§ **WORK ORDER**: Print the data below exactly, but only the lines from the one containing "Task: Click the 5XL size row label" down to the one containing "You are a computer-use agent. The width", inclusive.

--------------------------------

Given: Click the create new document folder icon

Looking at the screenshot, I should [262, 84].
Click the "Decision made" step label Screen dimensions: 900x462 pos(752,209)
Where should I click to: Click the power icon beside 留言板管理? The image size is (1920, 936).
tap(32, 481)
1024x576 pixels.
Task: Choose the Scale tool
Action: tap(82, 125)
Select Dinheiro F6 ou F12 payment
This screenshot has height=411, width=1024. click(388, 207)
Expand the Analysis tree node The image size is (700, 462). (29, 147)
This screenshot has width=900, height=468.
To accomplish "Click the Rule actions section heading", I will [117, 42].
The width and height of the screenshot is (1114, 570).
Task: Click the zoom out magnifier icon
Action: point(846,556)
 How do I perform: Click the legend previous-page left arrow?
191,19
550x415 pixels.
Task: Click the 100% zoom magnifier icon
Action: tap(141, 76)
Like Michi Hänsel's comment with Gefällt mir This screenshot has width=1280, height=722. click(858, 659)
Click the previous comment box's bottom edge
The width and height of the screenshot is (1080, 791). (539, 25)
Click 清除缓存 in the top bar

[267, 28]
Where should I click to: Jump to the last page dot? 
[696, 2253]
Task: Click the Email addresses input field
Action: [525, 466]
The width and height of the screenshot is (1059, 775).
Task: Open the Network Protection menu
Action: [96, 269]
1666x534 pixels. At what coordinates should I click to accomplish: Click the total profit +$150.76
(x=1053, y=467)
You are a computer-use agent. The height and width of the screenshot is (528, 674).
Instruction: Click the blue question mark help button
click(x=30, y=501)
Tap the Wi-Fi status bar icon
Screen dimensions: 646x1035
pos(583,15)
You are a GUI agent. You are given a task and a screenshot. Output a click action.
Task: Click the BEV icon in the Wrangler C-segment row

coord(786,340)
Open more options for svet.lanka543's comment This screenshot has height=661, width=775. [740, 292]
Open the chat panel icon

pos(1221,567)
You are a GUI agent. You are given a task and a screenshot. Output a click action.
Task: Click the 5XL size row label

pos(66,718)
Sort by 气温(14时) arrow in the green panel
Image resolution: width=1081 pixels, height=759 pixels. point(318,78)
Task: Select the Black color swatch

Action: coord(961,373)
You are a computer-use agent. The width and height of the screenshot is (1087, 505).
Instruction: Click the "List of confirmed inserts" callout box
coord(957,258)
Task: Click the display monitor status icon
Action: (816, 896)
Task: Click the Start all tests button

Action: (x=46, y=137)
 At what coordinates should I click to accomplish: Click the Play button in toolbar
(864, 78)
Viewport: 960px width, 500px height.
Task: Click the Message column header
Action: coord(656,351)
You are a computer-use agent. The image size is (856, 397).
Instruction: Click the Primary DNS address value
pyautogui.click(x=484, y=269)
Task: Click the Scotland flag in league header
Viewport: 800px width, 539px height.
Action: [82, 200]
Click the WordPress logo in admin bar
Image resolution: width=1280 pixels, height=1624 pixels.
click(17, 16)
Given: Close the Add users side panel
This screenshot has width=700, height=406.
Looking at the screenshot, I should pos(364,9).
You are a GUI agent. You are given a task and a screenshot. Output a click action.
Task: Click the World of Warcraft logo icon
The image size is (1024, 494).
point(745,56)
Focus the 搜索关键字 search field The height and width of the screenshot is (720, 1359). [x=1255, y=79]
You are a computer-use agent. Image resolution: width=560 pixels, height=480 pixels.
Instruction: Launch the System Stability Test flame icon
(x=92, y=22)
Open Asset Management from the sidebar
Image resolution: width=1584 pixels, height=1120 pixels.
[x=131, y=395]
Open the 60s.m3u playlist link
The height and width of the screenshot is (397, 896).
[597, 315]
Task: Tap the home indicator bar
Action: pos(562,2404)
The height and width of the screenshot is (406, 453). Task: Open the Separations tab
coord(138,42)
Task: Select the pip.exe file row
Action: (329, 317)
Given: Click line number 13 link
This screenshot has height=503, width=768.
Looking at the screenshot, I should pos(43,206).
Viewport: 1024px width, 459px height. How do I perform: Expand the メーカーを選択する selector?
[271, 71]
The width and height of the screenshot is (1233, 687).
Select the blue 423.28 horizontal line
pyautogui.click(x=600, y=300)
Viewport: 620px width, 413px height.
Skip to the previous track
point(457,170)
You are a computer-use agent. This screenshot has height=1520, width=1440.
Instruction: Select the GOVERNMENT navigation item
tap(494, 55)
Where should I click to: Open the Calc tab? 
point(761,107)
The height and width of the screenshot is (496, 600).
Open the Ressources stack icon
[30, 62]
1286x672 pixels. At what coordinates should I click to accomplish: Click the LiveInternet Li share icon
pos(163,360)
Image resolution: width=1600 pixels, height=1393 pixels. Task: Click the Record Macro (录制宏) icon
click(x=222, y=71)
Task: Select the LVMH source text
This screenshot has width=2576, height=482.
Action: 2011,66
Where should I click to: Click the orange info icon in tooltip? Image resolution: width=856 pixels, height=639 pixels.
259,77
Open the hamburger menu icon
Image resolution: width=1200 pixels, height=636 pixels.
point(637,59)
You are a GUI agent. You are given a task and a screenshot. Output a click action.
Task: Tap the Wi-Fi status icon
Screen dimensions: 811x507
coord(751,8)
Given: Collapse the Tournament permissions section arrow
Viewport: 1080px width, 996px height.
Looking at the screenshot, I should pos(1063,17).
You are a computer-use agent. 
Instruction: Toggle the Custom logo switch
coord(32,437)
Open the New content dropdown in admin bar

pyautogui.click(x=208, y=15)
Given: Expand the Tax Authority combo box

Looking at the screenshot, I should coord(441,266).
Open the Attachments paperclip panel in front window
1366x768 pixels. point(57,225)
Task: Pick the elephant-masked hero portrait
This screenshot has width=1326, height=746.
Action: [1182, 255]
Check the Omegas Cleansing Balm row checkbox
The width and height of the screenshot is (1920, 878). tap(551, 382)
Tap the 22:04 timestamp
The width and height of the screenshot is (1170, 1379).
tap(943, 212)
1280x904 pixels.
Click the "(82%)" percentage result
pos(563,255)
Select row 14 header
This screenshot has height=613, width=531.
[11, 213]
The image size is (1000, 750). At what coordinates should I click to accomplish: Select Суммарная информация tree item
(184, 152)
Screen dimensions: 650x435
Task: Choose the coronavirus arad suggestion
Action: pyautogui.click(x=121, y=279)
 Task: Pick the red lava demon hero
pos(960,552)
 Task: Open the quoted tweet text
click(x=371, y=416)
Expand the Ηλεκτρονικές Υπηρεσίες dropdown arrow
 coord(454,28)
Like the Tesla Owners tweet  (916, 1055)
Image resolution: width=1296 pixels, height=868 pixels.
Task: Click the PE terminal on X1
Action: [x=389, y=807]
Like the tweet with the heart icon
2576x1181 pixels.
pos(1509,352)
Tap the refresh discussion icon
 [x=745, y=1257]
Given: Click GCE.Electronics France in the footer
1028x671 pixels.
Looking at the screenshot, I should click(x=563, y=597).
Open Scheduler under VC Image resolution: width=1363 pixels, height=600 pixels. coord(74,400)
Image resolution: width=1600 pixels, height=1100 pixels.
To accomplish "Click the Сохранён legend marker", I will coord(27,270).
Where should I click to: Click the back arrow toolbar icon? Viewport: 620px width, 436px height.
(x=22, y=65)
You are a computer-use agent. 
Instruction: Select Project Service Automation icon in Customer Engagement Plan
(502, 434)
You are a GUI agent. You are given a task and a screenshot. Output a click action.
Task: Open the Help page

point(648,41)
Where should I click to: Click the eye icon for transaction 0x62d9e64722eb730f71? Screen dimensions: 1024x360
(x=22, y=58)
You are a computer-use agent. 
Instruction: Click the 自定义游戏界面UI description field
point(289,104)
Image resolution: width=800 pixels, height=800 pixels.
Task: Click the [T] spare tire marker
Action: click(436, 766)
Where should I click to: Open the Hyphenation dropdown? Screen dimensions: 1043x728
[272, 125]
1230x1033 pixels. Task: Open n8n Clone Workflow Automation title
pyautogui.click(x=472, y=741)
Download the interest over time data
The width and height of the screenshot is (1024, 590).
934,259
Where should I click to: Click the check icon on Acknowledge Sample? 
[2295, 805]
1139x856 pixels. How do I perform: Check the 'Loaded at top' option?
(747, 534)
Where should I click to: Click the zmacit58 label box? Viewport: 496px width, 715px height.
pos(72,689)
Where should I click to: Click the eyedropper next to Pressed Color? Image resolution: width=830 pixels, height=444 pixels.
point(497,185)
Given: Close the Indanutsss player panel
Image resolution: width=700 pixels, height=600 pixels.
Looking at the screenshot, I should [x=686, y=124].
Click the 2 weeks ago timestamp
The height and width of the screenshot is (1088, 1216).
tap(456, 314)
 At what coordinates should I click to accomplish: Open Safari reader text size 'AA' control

--------------------------------

§ **EXERCISE RESULT**:
Task: Click the 5XL size row label

pos(66,718)
Sort by 气温(14时) arrow in the green panel
Image resolution: width=1081 pixels, height=759 pixels. point(318,78)
Task: Select the Black color swatch

Action: coord(961,373)
You are a computer-use agent. The width and height of the screenshot is (1087, 505).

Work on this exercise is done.